### Written instruction:
Render each line of the items below as a JSON list of strings, one string per line, leaving out blank lines and the pictures.

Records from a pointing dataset
○ ○ ○ ○ ○ ○ ○
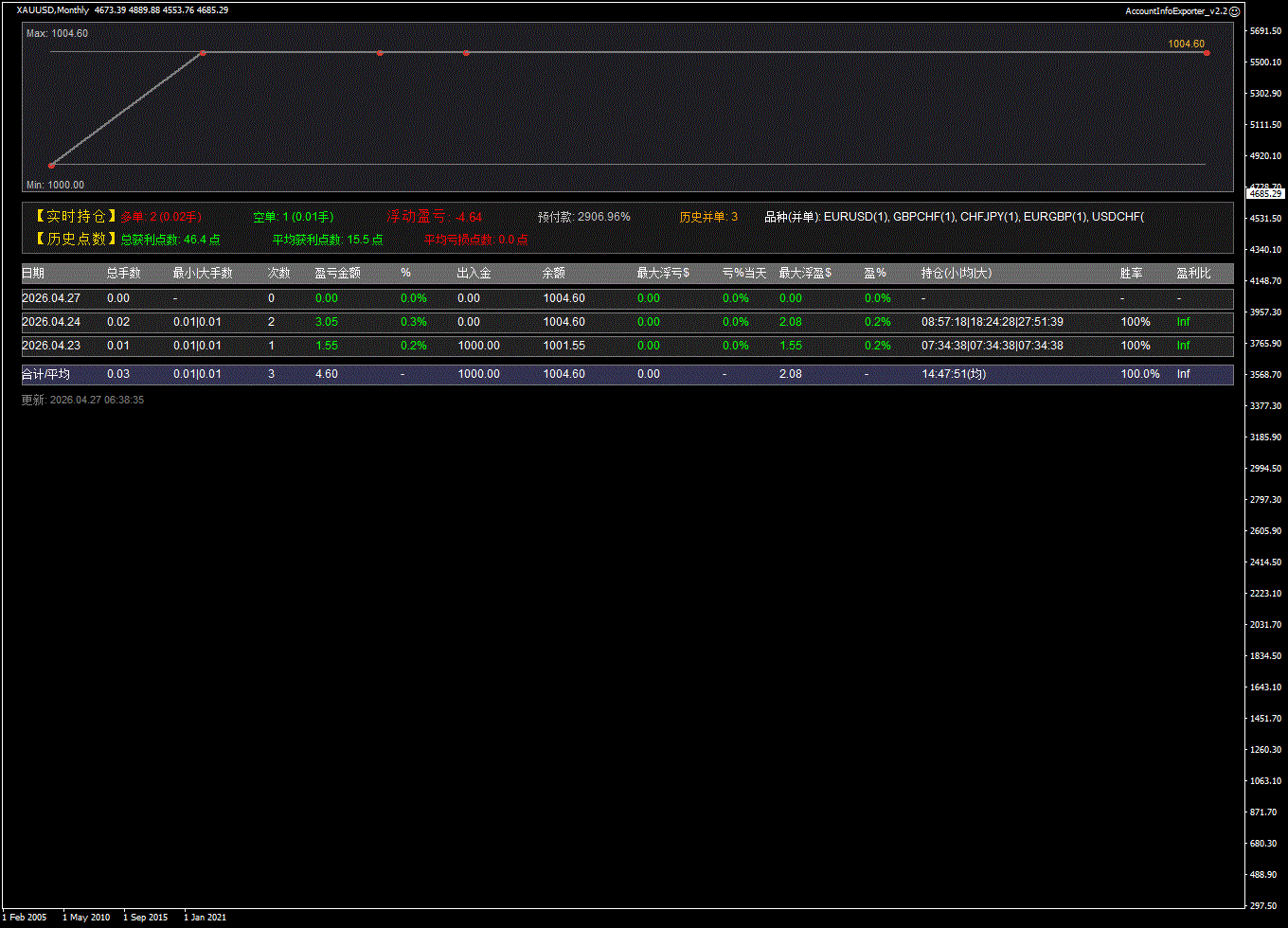Click the AccountInfoExporter smiley face icon

pyautogui.click(x=1234, y=10)
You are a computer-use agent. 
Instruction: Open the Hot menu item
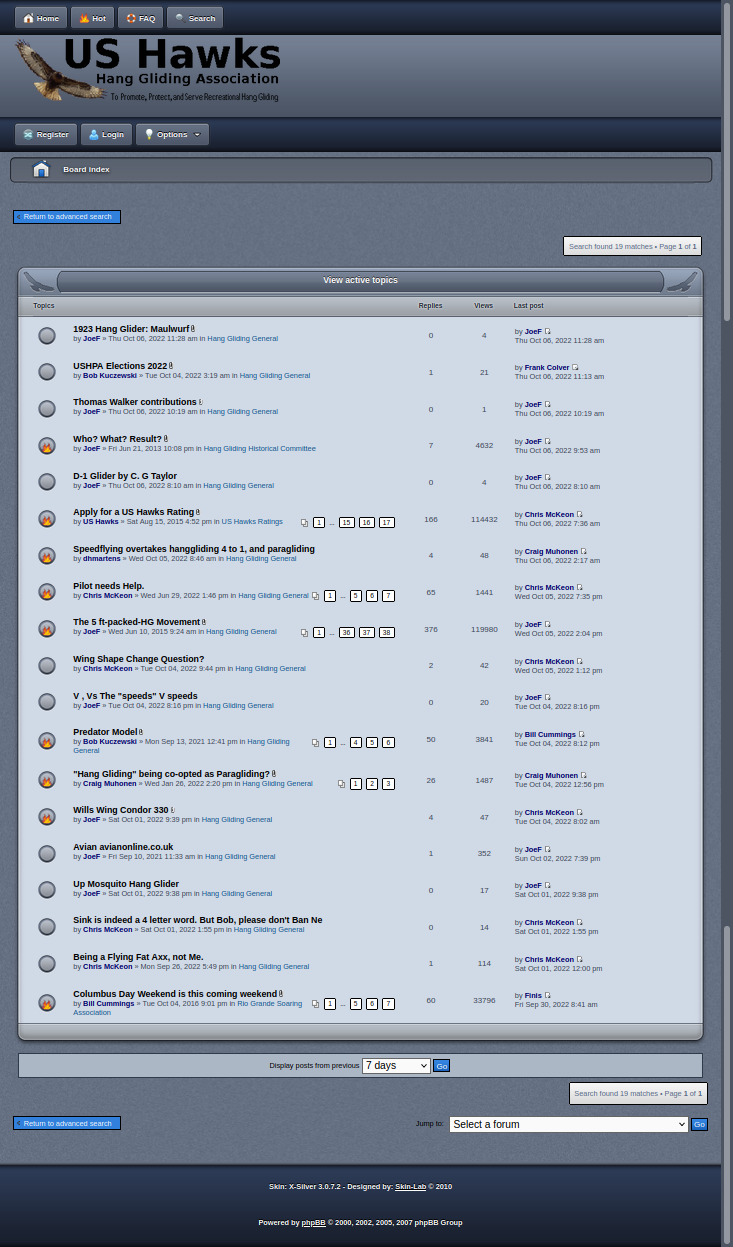click(92, 18)
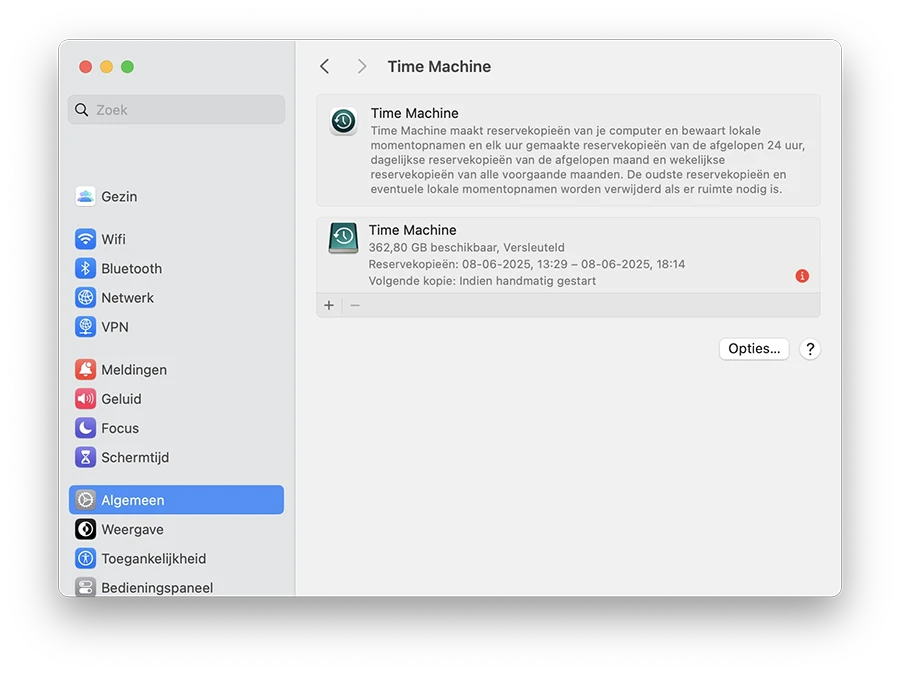
Task: Remove the backup disk with the minus button
Action: (x=353, y=305)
○ ○ ○ ○ ○ ○ ○
### Finished exercise:
[
  "Click the AccountInfoExporter smiley face icon",
  "pyautogui.click(x=1234, y=10)",
  "You are a computer-use agent. ",
  "Instruction: Open the Hot menu item",
  "click(92, 18)",
  "Task: Remove the backup disk with the minus button",
  "Action: (x=353, y=305)"
]